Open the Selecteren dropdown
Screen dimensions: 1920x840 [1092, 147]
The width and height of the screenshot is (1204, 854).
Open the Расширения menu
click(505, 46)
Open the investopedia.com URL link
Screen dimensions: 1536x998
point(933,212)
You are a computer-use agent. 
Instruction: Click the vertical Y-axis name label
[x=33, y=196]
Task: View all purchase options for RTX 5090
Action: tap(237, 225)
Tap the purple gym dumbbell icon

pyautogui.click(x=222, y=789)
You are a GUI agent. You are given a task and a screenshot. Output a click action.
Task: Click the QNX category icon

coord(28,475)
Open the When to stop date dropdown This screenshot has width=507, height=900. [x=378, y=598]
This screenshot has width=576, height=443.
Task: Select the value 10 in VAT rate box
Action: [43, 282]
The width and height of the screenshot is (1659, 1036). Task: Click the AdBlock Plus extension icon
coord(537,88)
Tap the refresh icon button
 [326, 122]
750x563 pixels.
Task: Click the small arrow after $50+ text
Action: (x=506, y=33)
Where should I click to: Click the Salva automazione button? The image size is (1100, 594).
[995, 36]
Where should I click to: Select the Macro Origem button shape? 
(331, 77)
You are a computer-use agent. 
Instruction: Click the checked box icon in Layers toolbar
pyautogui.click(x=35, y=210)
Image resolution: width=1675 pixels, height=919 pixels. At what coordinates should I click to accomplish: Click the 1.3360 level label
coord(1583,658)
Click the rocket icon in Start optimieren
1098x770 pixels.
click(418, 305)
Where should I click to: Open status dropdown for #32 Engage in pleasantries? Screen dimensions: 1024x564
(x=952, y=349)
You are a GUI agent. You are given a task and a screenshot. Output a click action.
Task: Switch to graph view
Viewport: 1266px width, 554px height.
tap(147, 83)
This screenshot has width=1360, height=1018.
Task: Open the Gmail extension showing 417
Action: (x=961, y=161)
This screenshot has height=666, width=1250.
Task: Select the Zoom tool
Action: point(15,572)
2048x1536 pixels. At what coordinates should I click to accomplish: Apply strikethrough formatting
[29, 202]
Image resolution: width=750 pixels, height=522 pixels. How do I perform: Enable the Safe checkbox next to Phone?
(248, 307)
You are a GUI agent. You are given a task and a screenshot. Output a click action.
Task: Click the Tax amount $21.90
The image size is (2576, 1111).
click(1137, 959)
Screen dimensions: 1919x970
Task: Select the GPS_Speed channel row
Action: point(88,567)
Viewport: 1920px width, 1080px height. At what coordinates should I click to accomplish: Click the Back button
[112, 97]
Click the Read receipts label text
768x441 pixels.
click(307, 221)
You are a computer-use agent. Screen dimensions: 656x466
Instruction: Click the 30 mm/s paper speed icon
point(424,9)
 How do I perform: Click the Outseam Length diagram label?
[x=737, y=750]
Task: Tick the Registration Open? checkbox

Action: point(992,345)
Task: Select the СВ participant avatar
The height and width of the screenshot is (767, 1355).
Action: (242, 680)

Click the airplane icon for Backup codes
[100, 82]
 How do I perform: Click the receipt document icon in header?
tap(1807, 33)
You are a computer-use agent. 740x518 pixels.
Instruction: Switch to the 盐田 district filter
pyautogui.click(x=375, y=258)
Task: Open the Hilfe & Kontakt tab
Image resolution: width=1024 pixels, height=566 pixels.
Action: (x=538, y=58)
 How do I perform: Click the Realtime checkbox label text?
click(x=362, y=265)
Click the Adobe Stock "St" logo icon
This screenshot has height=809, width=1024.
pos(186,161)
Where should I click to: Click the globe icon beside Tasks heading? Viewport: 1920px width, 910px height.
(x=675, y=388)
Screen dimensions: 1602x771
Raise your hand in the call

= ASSIGNMENT =
Say only how many lines among the entries above contain the string "computer".

= RESPONSE TO THIS TASK =
4